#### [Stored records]

+++

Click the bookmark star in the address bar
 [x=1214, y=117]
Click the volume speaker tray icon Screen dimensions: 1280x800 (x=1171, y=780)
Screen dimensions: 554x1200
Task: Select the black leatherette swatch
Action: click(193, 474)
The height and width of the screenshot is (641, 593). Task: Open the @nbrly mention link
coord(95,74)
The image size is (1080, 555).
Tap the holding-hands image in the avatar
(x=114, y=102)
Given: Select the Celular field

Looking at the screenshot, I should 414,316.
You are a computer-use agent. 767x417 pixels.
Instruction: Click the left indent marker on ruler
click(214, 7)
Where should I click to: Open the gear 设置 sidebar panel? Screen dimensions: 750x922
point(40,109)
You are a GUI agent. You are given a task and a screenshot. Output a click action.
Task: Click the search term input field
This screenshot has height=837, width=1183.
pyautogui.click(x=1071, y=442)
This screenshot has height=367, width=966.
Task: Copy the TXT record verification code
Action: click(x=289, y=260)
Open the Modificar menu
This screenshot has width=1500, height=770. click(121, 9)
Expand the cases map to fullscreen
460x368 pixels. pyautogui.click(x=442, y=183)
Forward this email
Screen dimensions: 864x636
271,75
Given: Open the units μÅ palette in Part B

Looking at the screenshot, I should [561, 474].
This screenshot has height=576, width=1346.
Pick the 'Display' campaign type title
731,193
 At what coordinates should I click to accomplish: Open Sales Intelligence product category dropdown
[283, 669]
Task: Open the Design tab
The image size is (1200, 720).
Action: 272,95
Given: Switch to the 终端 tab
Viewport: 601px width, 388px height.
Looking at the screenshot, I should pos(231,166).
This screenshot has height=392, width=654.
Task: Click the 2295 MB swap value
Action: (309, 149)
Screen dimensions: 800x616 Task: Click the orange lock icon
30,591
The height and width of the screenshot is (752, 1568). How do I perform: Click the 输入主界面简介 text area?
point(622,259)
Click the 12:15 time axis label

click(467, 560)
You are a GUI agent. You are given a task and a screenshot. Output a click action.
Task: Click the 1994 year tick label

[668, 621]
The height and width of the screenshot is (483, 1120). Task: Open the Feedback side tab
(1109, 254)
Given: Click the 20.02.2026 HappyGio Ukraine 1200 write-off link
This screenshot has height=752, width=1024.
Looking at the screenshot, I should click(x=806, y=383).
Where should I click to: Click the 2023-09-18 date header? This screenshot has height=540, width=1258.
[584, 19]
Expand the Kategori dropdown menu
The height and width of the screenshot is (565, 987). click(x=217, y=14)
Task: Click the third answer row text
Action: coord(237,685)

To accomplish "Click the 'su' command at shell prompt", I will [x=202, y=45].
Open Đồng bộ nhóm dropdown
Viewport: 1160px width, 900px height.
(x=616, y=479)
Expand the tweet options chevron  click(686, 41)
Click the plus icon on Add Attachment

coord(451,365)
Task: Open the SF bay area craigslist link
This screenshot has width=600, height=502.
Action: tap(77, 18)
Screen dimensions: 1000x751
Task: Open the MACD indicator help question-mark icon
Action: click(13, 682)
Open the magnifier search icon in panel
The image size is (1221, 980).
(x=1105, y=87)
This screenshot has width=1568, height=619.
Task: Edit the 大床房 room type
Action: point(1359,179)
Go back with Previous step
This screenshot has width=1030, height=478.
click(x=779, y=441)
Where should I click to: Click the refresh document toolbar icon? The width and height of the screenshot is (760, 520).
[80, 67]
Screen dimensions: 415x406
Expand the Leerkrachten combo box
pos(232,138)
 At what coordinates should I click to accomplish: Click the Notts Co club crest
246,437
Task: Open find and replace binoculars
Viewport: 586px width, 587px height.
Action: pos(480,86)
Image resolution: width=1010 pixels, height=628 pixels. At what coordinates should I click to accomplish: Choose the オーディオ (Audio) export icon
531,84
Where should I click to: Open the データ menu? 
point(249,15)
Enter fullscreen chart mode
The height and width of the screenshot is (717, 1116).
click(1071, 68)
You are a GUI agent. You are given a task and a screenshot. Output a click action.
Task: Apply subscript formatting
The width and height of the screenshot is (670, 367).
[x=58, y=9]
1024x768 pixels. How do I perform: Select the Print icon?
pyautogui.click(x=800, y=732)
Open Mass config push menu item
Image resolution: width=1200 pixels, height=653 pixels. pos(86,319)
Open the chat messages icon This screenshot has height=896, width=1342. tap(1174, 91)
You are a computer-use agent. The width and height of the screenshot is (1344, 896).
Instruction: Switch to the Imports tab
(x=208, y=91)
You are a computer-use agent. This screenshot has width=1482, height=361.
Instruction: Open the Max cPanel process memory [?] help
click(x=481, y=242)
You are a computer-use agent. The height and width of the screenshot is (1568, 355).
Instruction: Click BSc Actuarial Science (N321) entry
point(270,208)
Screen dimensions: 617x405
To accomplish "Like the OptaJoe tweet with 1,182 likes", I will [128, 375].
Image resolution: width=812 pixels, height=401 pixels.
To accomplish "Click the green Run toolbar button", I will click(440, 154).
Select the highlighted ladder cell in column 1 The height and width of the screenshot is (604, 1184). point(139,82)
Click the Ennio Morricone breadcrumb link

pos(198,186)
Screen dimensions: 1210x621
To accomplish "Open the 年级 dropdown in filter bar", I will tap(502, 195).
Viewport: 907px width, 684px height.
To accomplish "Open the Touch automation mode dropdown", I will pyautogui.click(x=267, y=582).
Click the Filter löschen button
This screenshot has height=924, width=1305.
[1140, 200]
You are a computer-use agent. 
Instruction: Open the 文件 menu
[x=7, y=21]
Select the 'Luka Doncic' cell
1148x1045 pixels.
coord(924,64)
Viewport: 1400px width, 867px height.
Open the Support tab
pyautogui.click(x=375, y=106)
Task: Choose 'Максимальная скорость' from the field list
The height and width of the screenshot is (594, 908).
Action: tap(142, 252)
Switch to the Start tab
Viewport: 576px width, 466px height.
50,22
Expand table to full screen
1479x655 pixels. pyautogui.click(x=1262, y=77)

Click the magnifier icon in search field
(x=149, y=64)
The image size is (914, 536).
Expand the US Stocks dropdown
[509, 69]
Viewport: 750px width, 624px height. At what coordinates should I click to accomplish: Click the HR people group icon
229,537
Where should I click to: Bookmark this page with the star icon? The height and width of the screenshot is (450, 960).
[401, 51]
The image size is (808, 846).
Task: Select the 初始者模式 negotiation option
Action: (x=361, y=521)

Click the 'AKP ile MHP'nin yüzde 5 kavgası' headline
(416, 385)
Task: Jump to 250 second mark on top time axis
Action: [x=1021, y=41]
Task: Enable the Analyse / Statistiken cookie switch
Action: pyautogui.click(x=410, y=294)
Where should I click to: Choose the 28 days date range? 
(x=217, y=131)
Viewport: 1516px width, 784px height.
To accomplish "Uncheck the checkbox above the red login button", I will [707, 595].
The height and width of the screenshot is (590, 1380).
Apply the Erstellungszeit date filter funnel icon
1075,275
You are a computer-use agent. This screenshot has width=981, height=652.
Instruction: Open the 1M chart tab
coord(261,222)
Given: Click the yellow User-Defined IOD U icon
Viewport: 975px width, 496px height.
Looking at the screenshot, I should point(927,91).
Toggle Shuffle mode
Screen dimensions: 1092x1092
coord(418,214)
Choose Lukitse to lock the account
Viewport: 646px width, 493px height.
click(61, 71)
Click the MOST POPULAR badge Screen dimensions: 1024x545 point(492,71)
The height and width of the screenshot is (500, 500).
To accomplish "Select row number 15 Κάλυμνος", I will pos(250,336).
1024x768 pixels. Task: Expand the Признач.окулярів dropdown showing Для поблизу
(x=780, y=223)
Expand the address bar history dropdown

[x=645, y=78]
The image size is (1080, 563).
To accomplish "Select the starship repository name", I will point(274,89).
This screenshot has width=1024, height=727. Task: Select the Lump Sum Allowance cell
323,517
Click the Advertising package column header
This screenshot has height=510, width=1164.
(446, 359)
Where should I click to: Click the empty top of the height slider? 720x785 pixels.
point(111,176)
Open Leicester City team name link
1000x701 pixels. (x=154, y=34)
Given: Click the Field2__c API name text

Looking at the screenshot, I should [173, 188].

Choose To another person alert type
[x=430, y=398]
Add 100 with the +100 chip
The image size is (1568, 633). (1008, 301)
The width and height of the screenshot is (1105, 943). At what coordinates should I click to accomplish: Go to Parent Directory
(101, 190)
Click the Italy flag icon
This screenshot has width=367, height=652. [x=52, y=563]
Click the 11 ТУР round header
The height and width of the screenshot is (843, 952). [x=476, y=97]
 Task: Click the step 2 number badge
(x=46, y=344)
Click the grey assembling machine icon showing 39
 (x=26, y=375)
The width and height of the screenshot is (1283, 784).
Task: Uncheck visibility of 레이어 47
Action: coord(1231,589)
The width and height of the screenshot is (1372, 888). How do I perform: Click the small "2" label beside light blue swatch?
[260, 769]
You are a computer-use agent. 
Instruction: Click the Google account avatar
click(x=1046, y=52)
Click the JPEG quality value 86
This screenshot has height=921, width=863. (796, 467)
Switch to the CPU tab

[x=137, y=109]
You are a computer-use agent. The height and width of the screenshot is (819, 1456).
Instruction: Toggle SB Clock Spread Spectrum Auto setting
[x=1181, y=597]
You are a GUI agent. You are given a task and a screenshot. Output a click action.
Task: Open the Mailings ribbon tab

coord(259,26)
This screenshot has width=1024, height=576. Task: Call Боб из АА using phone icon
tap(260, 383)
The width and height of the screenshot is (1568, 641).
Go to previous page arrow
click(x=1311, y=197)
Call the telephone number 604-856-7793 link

+++

#### [TASK DIRECTIONS]
From the data above, output exactly the lines between the one containing "Given: Select the Celular field" and the one containing "Given: Switch to the 终端 tab", counting both of them.

#### [EXERCISE RESPONSE]
Given: Select the Celular field

Looking at the screenshot, I should 414,316.
You are a computer-use agent. 767x417 pixels.
Instruction: Click the left indent marker on ruler
click(214, 7)
Where should I click to: Open the gear 设置 sidebar panel? Screen dimensions: 750x922
point(40,109)
You are a GUI agent. You are given a task and a screenshot. Output a click action.
Task: Click the search term input field
This screenshot has height=837, width=1183.
pyautogui.click(x=1071, y=442)
This screenshot has height=367, width=966.
Task: Copy the TXT record verification code
Action: click(x=289, y=260)
Open the Modificar menu
This screenshot has width=1500, height=770. click(121, 9)
Expand the cases map to fullscreen
460x368 pixels. pyautogui.click(x=442, y=183)
Forward this email
Screen dimensions: 864x636
271,75
Given: Open the units μÅ palette in Part B

Looking at the screenshot, I should [561, 474].
This screenshot has height=576, width=1346.
Pick the 'Display' campaign type title
731,193
 At what coordinates should I click to accomplish: Open Sales Intelligence product category dropdown
[283, 669]
Task: Open the Design tab
The image size is (1200, 720).
Action: 272,95
Given: Switch to the 终端 tab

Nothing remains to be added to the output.